Upload ToC from CSV
Overview :
Provision for Textbook Creator to upload a csv in pre-defined format and system should be able to generate ToC based on that.
Problem Statement:
Process of creation of Textbook ToC (Table of Content) through portal is time consuming, requires training and continuous internet connectivity. ToCs are in tree like structures hence one chapter can have multiple sections and those sections can have multiple subsections. To simplify the process it requires a way where user can upload a csv file with input data and ToC can be created in one go after validation.
Sample CSV data. Also, there should be a way to update the attributes of sections, to help user do that - we should be able to download the content as csv format.
Proposed Solution:
To facilitate the process of ToC creation through CSV an API needs to be exposed which will take csv file as a request .
Once the file has been uploaded the system will do below validations
validation | description | type | configurable |
---|---|---|---|
Textbook Creator | based on the authorization, the API should validate if the user calling the API has "Textbook Creator" role or not | User | N/A |
File exists and type | if the API has been invoked with a file of valid extension or not | File | N/A |
File Size | If the uploaded file size is more than set limit | File | Yes |
File Headers | If the file contains the required headers or not | Column | Yes mandatory and allowed headers would be stored in db in system setting |
File contains data | If the file contains data other than header | Data | N/A |
Duplicate data | validation to verify if there is duplicate row (approach described in details below) | Data | N/A |
Textbook Name | Textbook Name from the file should be validated against data fetched with get hirearchy call with content Id | Data | N/A |
First Level Unit limit | There could be maximum 30 first level unit (i.e.

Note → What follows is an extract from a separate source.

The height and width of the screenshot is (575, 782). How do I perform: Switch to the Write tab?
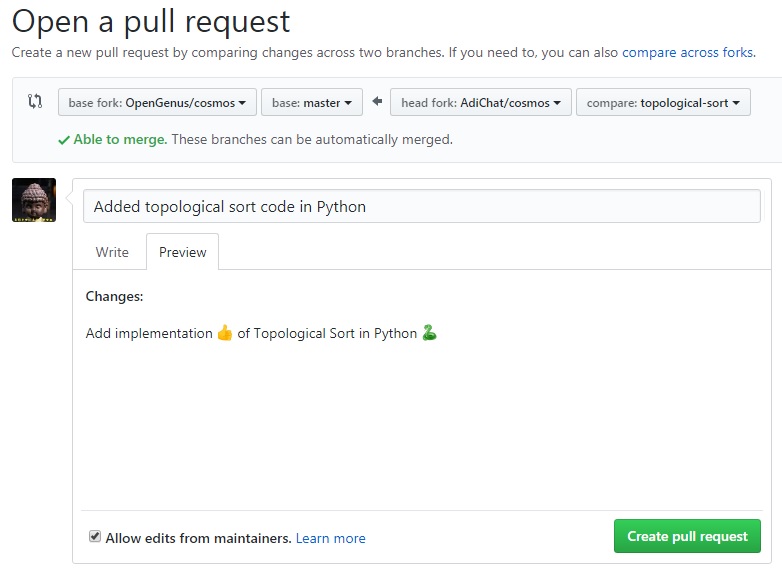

Chapter) | Data | Yes |
POST v1/toc/:contentId (where contentId is textbook id)
Header
{
Content-Type : "multipart/form-data",
ts:"",
X-msgid:"",
Authorization:"",
x-authenticated-user-token:"
}
Request
data : [file]
Response : 200 OK
{
"id": "api.toc.create",
"ver": "v1",
"ts": "2018-11-15 13:52:50:990+0530",
"params": {
"resmsgid": null,
"msgid": null,
"err": null,
"status": "success",
"errmsg": null
},
"responseCode": "OK",
"result": {
"response": "SUCCESS"
}
}
ERROR 400 Bad Request
{
"id": "api.toc.create",
"ver": "v1",
"ts": "2018-11-15 13:52:50:990+0530"
"params": {
"resmsgid": null,
"msgid": null,
"err": "UPLOAD_TOC_FAILED",
"status": "UPLOAD_TOC_FAILED",
"errmsg": "Table of Content could not be uploaded due to validation errors"
},
"responseCode": "CLIENT_ERROR",
"result": {}
}
ERROR 404 Not Found
{
"id": "api.toc.create",
"ver": "v1",
"ts": "2018-11-15 13:52:50:990+0530"
"params": {
"resmsgid": null,
"msgid": null,
"err": "RESOURCE_NOT_FOUND",
"status": "RESOURCE_NOT_FOUND",
"errmsg": "Resource not found"
},
"responseCode": "CLIENT_ERROR",
"result": {}
}
PATCH v1/toc/:contentId (where contentId is textbook id)
Header
{
Content-Type : "multipart/form-data",
ts:"",
X-msgid:"",
Authorization:"",
x-authenticated-user-token:"
}
Request
data : [file]
Response
{
"id": "api.toc",
"ver": "v1",
"ts": "2018-11-15 13:52:50:990+0530",
"params": {
"resmsgid": null,
"msgid": null,
"err": null,
"status": "success",
"errmsg": null
},
"responseCode": "OK",
"result": {
"response": "SUCCESS"
}
}
ERROR 400 Bad Request
{
"id": "api.toc.update",
"ver": "v1",
"ts": "2018-11-15 13:52:50:990+0530"
"params": {
"resmsgid": null,
"msgid": null,
"err": "UPLOAD_TOC_FAILED",
"status": "UPLOAD_TOC_FAILED",
"errmsg": "Table of Content could not be uploaded due to validation errors"
},
"responseCode": "CLIENT_ERROR",
"result": {}
}
ERROR 404 Not Found
{
"id": "api.toc.update",
"ver": "v1",
"ts": "2018-11-15 13:52:50:990+0530"
"params": {
"resmsgid": null,
"msgid": null,
"err": "RESOURCE_NOT_FOUND",
"status": "RESOURCE_NOT_FOUND",
"errmsg": "Resource not found"
},
"responseCode": "CLIENT_ERROR",
"result": {}
}
GET v1/toc/:contentId (where contentId is textbook id)
Header
{
Content-Type : "multipart/form-data",
ts:"",
X-msgid:"",
Authorization:"",
x-authenticated-user-token:"
}
Response
{contentId}.csv -> downloaded as file, will contain the upload csv + attributes.
ERROR 404 Not Found
{
"id": "api.toc.update",
"ver": "v1",
"ts": "2018-11-15 13:52:50:990+0530"
"params": {
"resmsgid": null,
"msgid": null,
"err": "RESOURCE_NOT_FOUND",
"status": "RESOURCE_NOT_FOUND",
"errmsg": "Resource not found"
},
"responseCode": "CLIENT_ERROR",
"result": {}
}
Approach for duplicate row validation
1st Approach :
In this approach first, we will get each row, concatenate each cell data together after trimming and create a hash of the string (ex. md5). Then we will be putting it in a hashset after verifying if it does not exists.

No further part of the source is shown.